Apple does not allow users of its popular devices to download apps from anywhere but its App Store.

The Silicon Valley-based tech giant told Epic it would cut off access to tools needed to tailor software for devices powered by the iPhone maker’s operating systems.

A judge’s ruling this week prevented Apple from also cutting Epic off from access to developers tools for its Unreal Engine that powers graphics on computers.

“The court recommended that Epic comply with the App Store guidelines while their case moves forward,” Apple said.

“Epic has refused. Instead they repeatedly submit Fortnite updates designed to violate the guidelines of the App Store.”

Apple contended Epic was putting Fortnite players in the middle of a budding battle involving the companies.
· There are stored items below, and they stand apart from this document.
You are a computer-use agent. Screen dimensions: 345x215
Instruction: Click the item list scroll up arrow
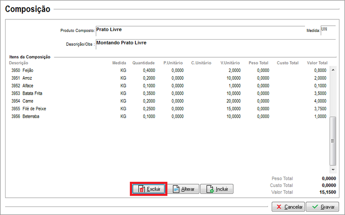tap(332, 69)
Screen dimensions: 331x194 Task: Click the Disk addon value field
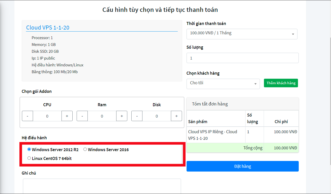click(x=157, y=116)
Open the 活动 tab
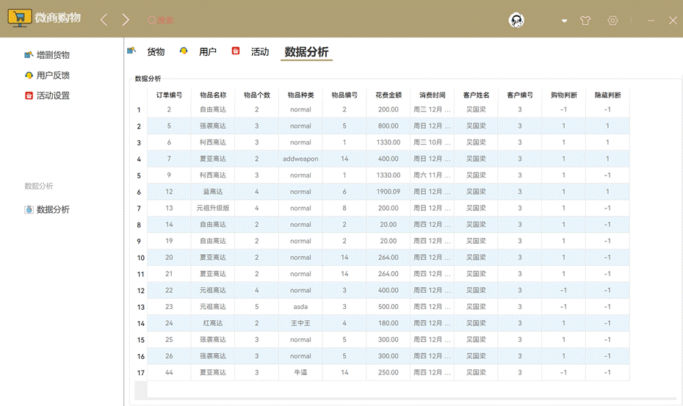Viewport: 683px width, 406px height. 259,52
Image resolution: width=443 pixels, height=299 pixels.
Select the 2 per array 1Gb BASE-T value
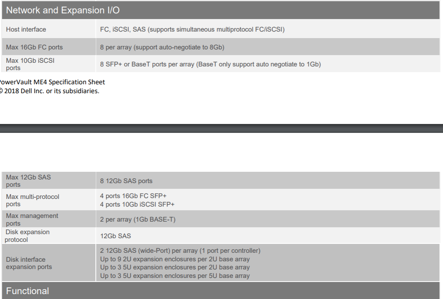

“Apple is asking that Epic revert Fortnite to exclusively use Apple payments,” Epic said in reply to an AFP inquiry.

“As a matter of principle, we won’t participate in this scheme.”

Apple is no longer allowing Epic to submit apps or updates via a developer account.

Players with earlier versions of Fortnite can still play on iPhones or iPads, but will have to rely on Apple’s payment system for transactions.


Should the government explain why Chinese apps were banned? We discussed this on Orbital, our weekly technology podcast, which you can subscribe to via Apple Podcasts, Google Podcasts, or RSS, download the episode, or just hit the play button below.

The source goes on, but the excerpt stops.